DFA won’t protest China’s coast guard law

Published February 13, 2021, 10:36 AM

by Raymund Antonio

The Philippines will not raise the issue of China’s controversial new Coast Guard law before The Hague or any international tribunal, the Department of Foreign Affairs (DFA) said, adding that the arbitral award in 2016 leaves “no room for interpretation” on the maritime rights in the West Philippine Sea.

Department of Foreign Affairs (DFA)(MANILA BULLETIN)

In a position paper, the DFA said that the awarding to the Philippines of the arbitral ruling in 2016 “is already established under international law, and has been recognized by numerous states.”

That ruling was based on the case filed by former President Benigno Aquino III’s administration against China for its encroachment in the islands and waters of the West Philippine Sea.

“There is no room for interpretation as there is no issue on the maritime rights and jurisdictions on the West Philippine Sea that demands the resort to an international court to resolve,” the DFA said.

The department was reacting to the interview of Chinese Ambassador to Manila Huang XiLian with CNN’s Pinky Webb.
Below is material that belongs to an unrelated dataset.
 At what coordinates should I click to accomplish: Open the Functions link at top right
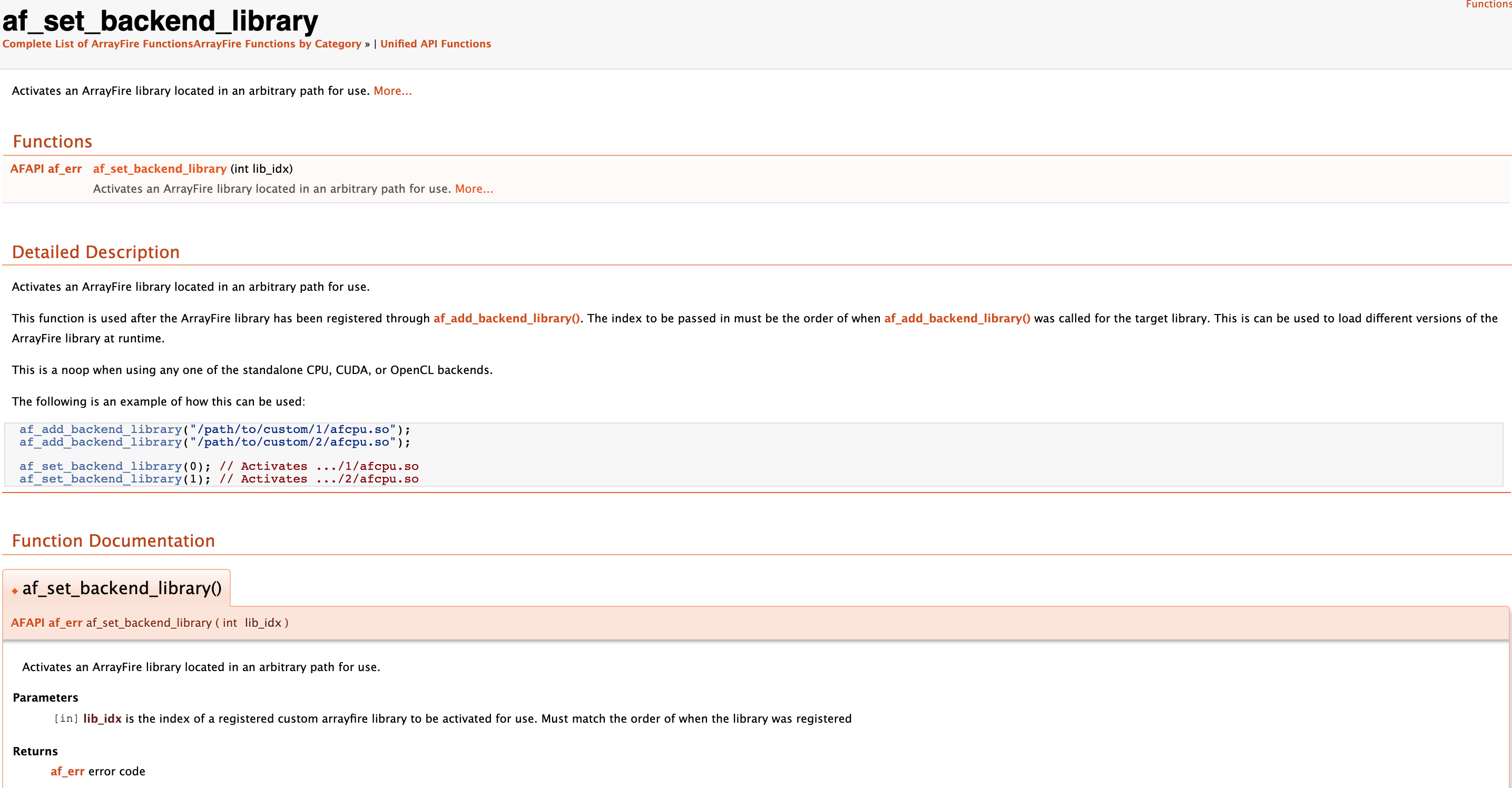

The envoy said that China’s Coast Guard “will not take strong measures against any fishermen—before or after the formulation of the law.”
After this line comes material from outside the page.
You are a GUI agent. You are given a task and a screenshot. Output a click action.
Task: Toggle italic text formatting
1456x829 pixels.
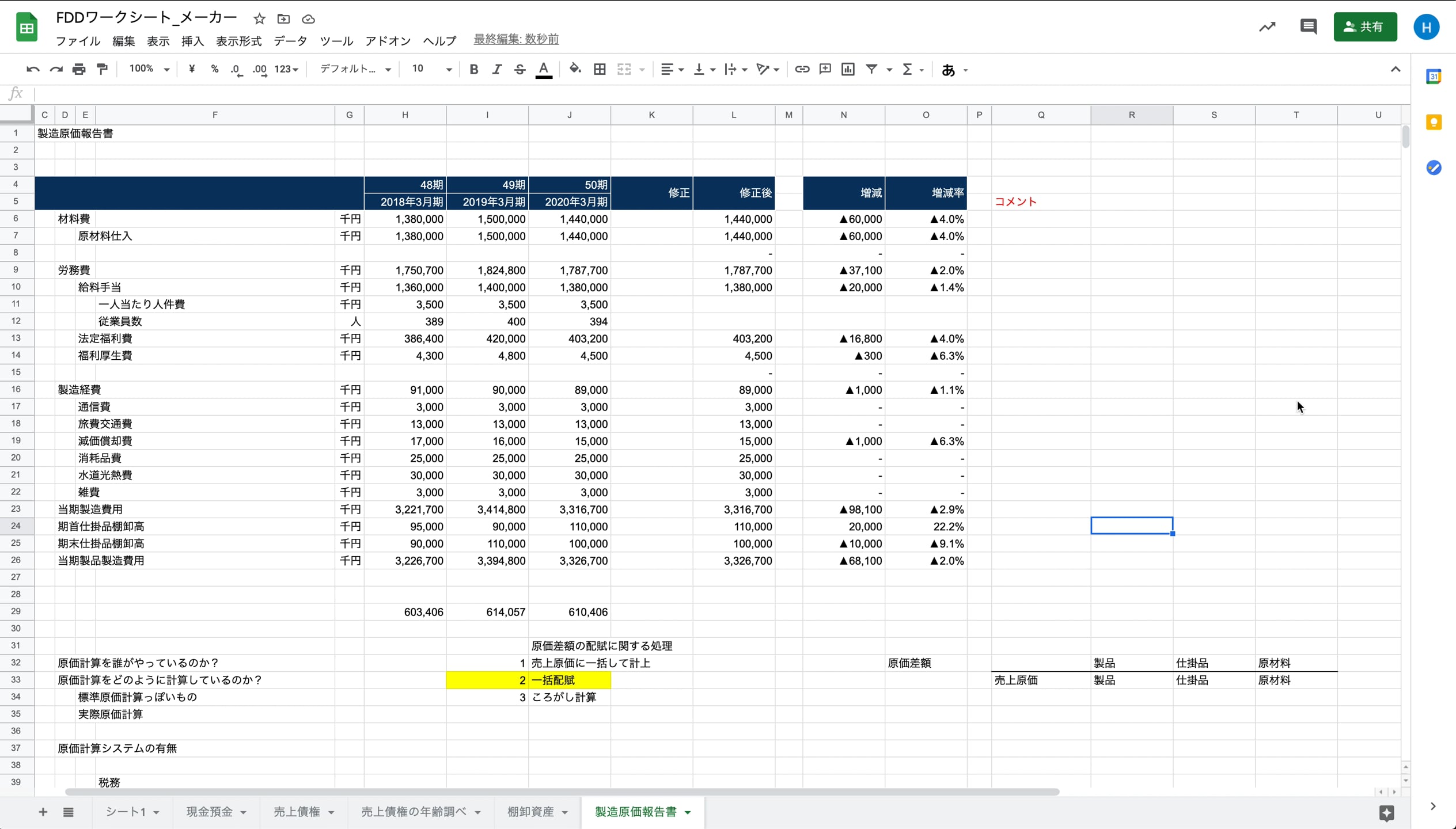point(496,69)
“Sometimes, unnecessary interpretation or reading of such domestic activities of China is not necessary,” he added.

Beijing’s new coast guard law, which took effect on February 1, allows it to fire at foreign vessels in reefs and islands in the West Philippine Sea where China has contested claims with the Philippines, Taiwan, Vietnam, Malaysia, Indonesia, and Brunei.

China, however, claims this is not the purpose of the sweeping new law.
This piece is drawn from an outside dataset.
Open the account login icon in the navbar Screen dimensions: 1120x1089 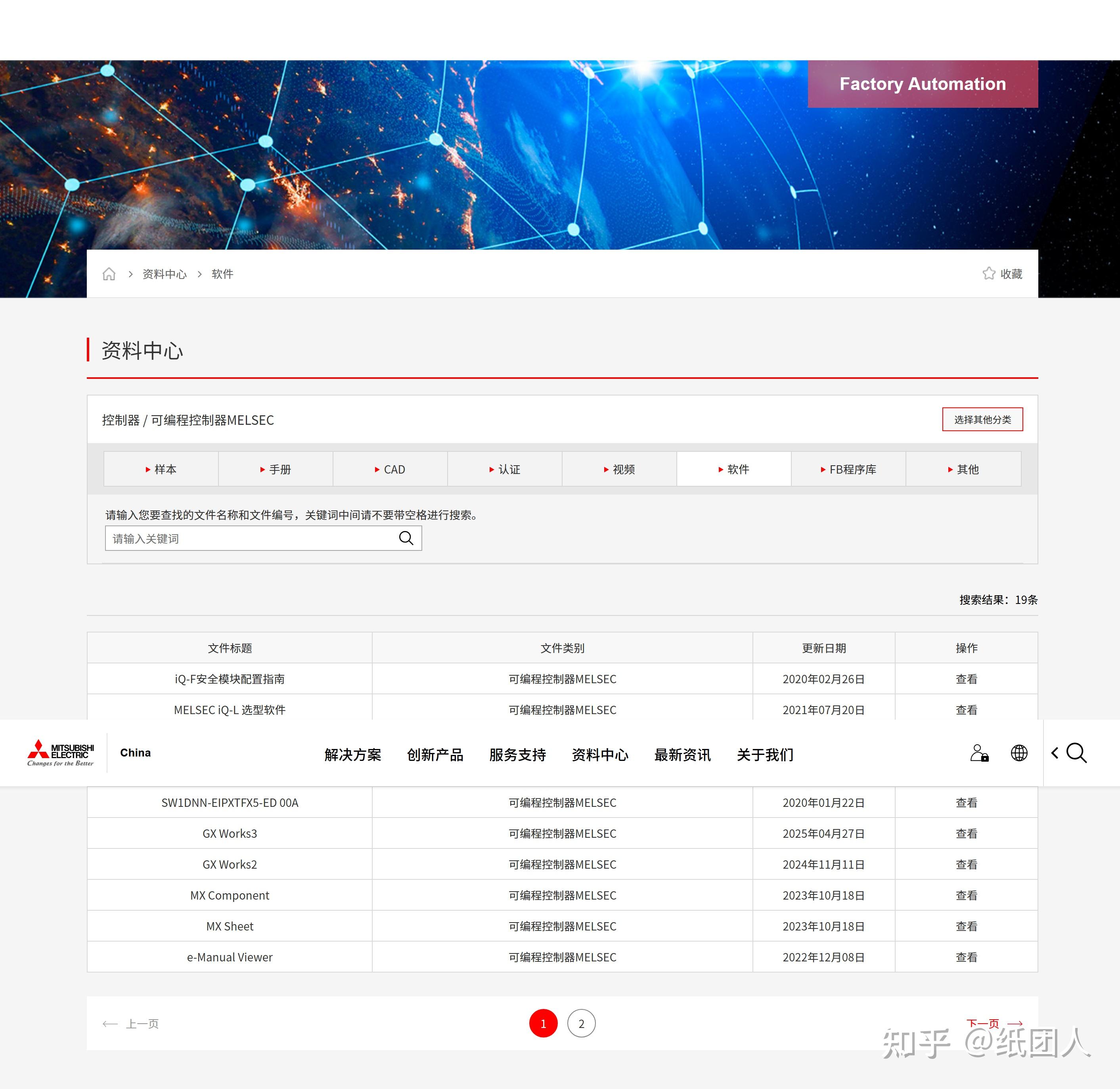pos(980,753)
The DFA insisted that the international law—the United Nations Convention on the Law of the Sea (Unclos), specifically—“is clear about the extent of maritime rights and jurisdictions of coastal states” in the region.

“Any threat or use of force and attempt at exercising law enforcement that are not in accordance with international law is objectionable, illegal, and negates efforts to ensure peace, security, and stability in the South China Sea.”

Foreign Affairs chief Teodoro Locsin Jr. has already butted heads with Presidential Spokesman Harry Roque who suggested that the Philippines bring China’s new Coast Guard law before a United Nations tribunal.

Locsin, however, reminded Roque to stay out of foreign policies.